## BEGIN INPUT MATERIAL

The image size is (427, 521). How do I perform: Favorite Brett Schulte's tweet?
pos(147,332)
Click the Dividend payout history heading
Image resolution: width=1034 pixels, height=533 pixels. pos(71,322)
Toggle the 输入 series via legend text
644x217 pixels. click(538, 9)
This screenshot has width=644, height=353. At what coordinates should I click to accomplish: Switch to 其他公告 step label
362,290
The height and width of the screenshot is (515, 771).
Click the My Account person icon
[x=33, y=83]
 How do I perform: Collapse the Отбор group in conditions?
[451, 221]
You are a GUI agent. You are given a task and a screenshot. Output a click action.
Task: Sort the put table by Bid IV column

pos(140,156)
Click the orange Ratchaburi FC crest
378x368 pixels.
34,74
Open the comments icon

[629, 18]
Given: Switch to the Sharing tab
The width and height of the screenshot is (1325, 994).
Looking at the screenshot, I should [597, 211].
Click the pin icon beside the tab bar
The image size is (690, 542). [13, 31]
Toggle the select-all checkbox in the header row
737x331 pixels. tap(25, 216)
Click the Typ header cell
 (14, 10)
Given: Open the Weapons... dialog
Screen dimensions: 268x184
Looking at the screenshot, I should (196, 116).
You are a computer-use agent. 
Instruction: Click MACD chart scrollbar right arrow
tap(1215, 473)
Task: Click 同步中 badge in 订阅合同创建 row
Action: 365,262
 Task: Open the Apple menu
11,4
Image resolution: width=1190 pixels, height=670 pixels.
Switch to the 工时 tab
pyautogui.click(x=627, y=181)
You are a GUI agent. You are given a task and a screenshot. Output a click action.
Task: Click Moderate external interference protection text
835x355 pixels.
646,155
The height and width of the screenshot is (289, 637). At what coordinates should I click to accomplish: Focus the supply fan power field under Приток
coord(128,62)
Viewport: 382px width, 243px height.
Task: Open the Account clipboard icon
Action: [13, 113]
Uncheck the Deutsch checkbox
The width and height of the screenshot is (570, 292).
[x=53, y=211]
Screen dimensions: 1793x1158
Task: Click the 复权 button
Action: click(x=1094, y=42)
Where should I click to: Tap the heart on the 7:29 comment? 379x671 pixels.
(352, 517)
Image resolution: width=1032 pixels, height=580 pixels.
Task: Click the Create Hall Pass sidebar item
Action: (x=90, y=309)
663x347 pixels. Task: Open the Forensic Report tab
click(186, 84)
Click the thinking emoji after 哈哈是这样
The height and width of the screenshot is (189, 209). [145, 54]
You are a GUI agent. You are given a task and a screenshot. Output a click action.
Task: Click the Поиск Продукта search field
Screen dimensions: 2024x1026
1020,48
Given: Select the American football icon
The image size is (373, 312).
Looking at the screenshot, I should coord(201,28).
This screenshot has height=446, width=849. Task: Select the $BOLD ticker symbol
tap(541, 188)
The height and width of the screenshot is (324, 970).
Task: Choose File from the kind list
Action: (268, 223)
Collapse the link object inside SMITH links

## END INPUT MATERIAL

◆ YOUR INSTRUCTIONS:
Reproduce every one of the lines above word for word, without changing anything.

◆ ANSWER TO THIS TASK:
The image size is (427, 521). How do I perform: Favorite Brett Schulte's tweet?
pos(147,332)
Click the Dividend payout history heading
Image resolution: width=1034 pixels, height=533 pixels. pos(71,322)
Toggle the 输入 series via legend text
644x217 pixels. click(538, 9)
This screenshot has width=644, height=353. At what coordinates should I click to accomplish: Switch to 其他公告 step label
362,290
The height and width of the screenshot is (515, 771).
Click the My Account person icon
[x=33, y=83]
 How do I perform: Collapse the Отбор group in conditions?
[451, 221]
You are a GUI agent. You are given a task and a screenshot. Output a click action.
Task: Sort the put table by Bid IV column

pos(140,156)
Click the orange Ratchaburi FC crest
378x368 pixels.
34,74
Open the comments icon

[629, 18]
Given: Switch to the Sharing tab
The width and height of the screenshot is (1325, 994).
Looking at the screenshot, I should [597, 211].
Click the pin icon beside the tab bar
The image size is (690, 542). [13, 31]
Toggle the select-all checkbox in the header row
737x331 pixels. tap(25, 216)
Click the Typ header cell
 (14, 10)
Given: Open the Weapons... dialog
Screen dimensions: 268x184
Looking at the screenshot, I should (196, 116).
You are a computer-use agent. 
Instruction: Click MACD chart scrollbar right arrow
tap(1215, 473)
Task: Click 同步中 badge in 订阅合同创建 row
Action: 365,262
 Task: Open the Apple menu
11,4
Image resolution: width=1190 pixels, height=670 pixels.
Switch to the 工时 tab
pyautogui.click(x=627, y=181)
You are a GUI agent. You are given a task and a screenshot. Output a click action.
Task: Click Moderate external interference protection text
835x355 pixels.
646,155
The height and width of the screenshot is (289, 637). At what coordinates should I click to accomplish: Focus the supply fan power field under Приток
coord(128,62)
Viewport: 382px width, 243px height.
Task: Open the Account clipboard icon
Action: [13, 113]
Uncheck the Deutsch checkbox
The width and height of the screenshot is (570, 292).
[x=53, y=211]
Screen dimensions: 1793x1158
Task: Click the 复权 button
Action: click(x=1094, y=42)
Where should I click to: Tap the heart on the 7:29 comment? 379x671 pixels.
(352, 517)
Image resolution: width=1032 pixels, height=580 pixels.
Task: Click the Create Hall Pass sidebar item
Action: (x=90, y=309)
663x347 pixels. Task: Open the Forensic Report tab
click(186, 84)
Click the thinking emoji after 哈哈是这样
The height and width of the screenshot is (189, 209). [145, 54]
You are a GUI agent. You are given a task and a screenshot. Output a click action.
Task: Click the Поиск Продукта search field
Screen dimensions: 2024x1026
1020,48
Given: Select the American football icon
The image size is (373, 312).
Looking at the screenshot, I should coord(201,28).
This screenshot has height=446, width=849. Task: Select the $BOLD ticker symbol
tap(541, 188)
The height and width of the screenshot is (324, 970).
Task: Choose File from the kind list
Action: (268, 223)
Collapse the link object inside SMITH links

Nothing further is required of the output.